**Written task:**
Rewrite the listing from its first line down through the line containing "should pyautogui.click(x=1333, y=399).", substituting "Based on the screenshot" for every "Looking at the screenshot" and leaving everything else the same.

**Exercise inputs:**
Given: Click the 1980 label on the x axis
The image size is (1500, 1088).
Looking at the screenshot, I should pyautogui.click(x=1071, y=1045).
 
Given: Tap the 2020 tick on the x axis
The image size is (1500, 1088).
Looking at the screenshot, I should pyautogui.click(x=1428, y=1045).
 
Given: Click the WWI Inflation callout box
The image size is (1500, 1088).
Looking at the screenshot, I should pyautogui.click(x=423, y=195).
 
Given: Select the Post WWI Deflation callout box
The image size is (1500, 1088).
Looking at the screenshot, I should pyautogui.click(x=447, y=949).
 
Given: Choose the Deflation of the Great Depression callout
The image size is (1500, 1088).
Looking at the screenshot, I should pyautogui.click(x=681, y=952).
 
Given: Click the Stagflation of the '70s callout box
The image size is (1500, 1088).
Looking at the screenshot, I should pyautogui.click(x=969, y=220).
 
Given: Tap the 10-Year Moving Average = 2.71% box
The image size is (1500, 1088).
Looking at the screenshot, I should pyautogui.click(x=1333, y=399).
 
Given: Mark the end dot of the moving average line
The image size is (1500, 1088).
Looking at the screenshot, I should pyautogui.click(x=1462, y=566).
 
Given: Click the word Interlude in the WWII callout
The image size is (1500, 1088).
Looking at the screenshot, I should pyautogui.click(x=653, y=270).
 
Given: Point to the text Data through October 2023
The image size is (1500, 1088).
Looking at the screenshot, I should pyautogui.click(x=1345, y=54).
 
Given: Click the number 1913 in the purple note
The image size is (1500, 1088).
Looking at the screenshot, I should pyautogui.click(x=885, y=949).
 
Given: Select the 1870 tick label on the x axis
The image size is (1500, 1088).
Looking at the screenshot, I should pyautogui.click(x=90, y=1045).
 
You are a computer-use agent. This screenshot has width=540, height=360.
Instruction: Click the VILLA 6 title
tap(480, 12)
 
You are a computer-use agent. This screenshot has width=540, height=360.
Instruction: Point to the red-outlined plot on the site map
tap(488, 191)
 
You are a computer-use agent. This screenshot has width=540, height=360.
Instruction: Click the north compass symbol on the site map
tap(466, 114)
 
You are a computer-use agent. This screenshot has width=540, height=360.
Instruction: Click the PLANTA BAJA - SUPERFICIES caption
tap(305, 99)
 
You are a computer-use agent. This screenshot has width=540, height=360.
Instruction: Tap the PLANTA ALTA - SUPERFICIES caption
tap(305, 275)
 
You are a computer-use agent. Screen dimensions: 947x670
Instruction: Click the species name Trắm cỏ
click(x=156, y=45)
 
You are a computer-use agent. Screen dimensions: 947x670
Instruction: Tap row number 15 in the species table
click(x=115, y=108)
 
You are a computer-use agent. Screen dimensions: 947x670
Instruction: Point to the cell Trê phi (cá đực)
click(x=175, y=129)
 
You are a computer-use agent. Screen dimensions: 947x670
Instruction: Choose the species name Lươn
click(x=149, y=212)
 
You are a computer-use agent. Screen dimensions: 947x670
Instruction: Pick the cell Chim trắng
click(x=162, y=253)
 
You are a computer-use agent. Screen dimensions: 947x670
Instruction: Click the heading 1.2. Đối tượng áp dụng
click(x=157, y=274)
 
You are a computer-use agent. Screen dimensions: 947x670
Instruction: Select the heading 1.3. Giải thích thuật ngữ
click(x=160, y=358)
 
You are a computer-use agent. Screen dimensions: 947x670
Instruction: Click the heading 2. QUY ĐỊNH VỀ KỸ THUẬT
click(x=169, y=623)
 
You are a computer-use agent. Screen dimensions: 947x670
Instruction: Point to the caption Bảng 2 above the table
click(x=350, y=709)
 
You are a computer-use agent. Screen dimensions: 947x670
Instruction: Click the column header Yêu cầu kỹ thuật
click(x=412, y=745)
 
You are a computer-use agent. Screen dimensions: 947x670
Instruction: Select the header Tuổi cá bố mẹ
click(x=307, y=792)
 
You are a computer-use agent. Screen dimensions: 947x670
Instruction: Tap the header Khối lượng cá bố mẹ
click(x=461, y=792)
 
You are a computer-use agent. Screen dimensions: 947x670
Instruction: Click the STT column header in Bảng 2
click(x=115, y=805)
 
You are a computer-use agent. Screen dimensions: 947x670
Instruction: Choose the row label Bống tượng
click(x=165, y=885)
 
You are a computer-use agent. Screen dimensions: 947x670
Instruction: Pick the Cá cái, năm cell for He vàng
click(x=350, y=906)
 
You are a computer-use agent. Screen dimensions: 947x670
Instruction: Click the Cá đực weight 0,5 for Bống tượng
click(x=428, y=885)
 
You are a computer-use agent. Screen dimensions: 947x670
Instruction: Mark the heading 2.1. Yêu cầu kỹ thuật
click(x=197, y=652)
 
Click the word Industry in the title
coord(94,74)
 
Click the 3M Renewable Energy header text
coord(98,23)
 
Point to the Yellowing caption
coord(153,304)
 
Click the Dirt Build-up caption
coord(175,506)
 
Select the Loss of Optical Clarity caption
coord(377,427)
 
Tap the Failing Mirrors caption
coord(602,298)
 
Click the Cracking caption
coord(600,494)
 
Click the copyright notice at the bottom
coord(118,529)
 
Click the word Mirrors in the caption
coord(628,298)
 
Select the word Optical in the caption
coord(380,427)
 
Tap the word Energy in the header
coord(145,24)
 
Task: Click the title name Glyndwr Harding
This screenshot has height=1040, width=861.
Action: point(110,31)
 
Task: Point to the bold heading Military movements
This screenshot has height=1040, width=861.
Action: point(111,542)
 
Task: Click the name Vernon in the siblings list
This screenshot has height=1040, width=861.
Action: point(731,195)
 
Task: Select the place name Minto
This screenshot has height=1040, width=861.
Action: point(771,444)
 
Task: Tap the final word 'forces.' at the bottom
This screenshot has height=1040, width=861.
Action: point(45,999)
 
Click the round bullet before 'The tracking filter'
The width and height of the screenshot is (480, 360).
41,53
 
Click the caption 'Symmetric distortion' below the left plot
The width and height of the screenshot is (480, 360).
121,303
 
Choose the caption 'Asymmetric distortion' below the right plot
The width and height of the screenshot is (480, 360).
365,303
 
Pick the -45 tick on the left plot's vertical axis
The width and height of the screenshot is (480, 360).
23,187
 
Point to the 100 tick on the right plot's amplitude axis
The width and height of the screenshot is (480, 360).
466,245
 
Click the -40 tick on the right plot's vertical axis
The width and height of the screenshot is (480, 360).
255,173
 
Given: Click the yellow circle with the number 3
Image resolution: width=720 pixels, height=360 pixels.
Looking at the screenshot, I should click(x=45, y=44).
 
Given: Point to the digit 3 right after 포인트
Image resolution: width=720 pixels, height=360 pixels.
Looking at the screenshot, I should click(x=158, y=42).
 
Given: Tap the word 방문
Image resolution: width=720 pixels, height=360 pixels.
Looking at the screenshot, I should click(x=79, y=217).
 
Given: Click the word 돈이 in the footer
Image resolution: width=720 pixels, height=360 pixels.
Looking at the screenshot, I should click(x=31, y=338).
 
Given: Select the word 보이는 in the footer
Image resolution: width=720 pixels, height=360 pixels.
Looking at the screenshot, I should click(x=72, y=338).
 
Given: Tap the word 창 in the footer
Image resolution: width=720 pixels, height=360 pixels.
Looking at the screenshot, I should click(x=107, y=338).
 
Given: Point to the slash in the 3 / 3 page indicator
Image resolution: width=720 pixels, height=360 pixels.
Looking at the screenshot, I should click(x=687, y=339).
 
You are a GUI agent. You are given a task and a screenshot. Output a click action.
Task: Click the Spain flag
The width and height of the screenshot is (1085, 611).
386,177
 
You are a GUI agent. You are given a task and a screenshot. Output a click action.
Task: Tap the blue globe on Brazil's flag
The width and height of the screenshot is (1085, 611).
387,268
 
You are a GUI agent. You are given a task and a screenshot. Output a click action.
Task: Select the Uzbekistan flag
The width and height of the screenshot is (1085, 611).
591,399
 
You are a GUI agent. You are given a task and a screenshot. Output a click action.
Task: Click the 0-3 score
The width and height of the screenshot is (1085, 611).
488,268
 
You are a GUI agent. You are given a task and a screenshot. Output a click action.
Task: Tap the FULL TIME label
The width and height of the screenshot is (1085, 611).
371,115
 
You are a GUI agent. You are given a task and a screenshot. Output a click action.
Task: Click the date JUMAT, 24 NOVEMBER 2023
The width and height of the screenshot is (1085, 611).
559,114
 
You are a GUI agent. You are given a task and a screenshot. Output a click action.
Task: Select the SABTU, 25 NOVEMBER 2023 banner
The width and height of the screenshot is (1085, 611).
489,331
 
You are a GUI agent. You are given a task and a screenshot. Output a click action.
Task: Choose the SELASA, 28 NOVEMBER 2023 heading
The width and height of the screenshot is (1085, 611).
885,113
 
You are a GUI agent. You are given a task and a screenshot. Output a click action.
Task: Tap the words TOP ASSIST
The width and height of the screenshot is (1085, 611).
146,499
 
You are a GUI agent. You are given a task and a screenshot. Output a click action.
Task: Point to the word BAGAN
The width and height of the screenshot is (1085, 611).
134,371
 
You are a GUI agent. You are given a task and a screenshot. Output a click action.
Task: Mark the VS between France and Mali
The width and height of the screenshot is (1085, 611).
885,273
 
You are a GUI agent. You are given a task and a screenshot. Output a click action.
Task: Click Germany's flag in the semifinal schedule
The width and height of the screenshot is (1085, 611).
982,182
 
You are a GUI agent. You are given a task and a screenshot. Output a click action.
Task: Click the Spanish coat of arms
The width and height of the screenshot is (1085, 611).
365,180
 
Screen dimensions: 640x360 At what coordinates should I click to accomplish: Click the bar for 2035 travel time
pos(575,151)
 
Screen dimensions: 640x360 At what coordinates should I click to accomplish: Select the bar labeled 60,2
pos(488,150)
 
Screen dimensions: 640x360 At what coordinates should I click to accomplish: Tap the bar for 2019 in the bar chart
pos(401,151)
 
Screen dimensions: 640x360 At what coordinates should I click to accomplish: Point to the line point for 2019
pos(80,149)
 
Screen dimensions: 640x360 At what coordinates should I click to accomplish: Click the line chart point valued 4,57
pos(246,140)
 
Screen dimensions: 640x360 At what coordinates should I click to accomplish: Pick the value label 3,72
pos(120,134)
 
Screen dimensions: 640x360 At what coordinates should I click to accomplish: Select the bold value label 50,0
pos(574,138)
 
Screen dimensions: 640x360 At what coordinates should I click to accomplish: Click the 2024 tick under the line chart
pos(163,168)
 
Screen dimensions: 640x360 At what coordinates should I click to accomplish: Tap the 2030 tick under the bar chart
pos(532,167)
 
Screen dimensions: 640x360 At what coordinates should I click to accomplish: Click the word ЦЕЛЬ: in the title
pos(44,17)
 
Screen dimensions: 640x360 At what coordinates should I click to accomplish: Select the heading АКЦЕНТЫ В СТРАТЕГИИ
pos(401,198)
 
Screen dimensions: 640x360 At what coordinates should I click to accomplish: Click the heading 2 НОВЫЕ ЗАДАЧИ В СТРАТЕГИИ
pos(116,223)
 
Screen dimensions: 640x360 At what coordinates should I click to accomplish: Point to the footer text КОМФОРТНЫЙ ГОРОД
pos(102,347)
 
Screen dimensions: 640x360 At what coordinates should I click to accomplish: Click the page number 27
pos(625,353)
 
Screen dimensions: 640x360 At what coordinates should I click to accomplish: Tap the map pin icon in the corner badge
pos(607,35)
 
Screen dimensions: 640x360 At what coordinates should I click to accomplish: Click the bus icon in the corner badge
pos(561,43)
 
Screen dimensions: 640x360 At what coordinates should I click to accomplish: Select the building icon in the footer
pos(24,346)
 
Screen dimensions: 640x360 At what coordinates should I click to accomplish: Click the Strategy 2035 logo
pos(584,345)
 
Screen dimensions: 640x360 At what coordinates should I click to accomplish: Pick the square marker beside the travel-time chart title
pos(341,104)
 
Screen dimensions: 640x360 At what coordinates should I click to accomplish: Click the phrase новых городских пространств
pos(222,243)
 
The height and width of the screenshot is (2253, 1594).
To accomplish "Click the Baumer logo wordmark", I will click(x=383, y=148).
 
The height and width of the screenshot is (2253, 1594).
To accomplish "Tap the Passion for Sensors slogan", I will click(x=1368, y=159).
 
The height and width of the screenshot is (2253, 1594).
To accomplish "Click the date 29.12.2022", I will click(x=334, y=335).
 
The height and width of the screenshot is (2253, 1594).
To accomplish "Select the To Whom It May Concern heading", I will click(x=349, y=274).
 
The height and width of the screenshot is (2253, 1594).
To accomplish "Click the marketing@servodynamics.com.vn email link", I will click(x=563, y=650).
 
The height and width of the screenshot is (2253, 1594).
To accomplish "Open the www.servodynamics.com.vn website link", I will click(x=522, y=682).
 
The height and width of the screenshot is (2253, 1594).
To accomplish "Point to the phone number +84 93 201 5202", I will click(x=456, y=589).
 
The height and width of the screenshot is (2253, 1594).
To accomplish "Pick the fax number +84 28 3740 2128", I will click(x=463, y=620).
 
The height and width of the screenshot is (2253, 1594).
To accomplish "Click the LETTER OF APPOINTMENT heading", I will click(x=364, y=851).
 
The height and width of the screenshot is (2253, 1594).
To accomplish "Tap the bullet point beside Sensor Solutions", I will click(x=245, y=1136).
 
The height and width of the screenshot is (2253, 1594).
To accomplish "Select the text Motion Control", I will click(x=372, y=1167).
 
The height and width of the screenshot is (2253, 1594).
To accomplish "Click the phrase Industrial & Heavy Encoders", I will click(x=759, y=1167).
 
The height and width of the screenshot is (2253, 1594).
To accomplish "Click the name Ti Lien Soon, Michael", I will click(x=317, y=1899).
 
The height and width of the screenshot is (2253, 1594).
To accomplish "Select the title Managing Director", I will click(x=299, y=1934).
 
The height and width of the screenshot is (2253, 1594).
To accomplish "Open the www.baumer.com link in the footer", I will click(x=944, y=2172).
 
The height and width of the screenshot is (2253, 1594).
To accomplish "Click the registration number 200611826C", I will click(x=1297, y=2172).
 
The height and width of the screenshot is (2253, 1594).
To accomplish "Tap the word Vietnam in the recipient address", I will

**Response:**
Given: Click the 1980 label on the x axis
The image size is (1500, 1088).
Based on the screenshot, I should pyautogui.click(x=1071, y=1045).
 
Given: Tap the 2020 tick on the x axis
The image size is (1500, 1088).
Based on the screenshot, I should pyautogui.click(x=1428, y=1045).
 
Given: Click the WWI Inflation callout box
The image size is (1500, 1088).
Based on the screenshot, I should pyautogui.click(x=423, y=195).
 
Given: Select the Post WWI Deflation callout box
The image size is (1500, 1088).
Based on the screenshot, I should pyautogui.click(x=447, y=949).
 
Given: Choose the Deflation of the Great Depression callout
The image size is (1500, 1088).
Based on the screenshot, I should pyautogui.click(x=681, y=952).
 
Given: Click the Stagflation of the '70s callout box
The image size is (1500, 1088).
Based on the screenshot, I should pyautogui.click(x=969, y=220).
 
Given: Tap the 10-Year Moving Average = 2.71% box
The image size is (1500, 1088).
Based on the screenshot, I should pyautogui.click(x=1333, y=399).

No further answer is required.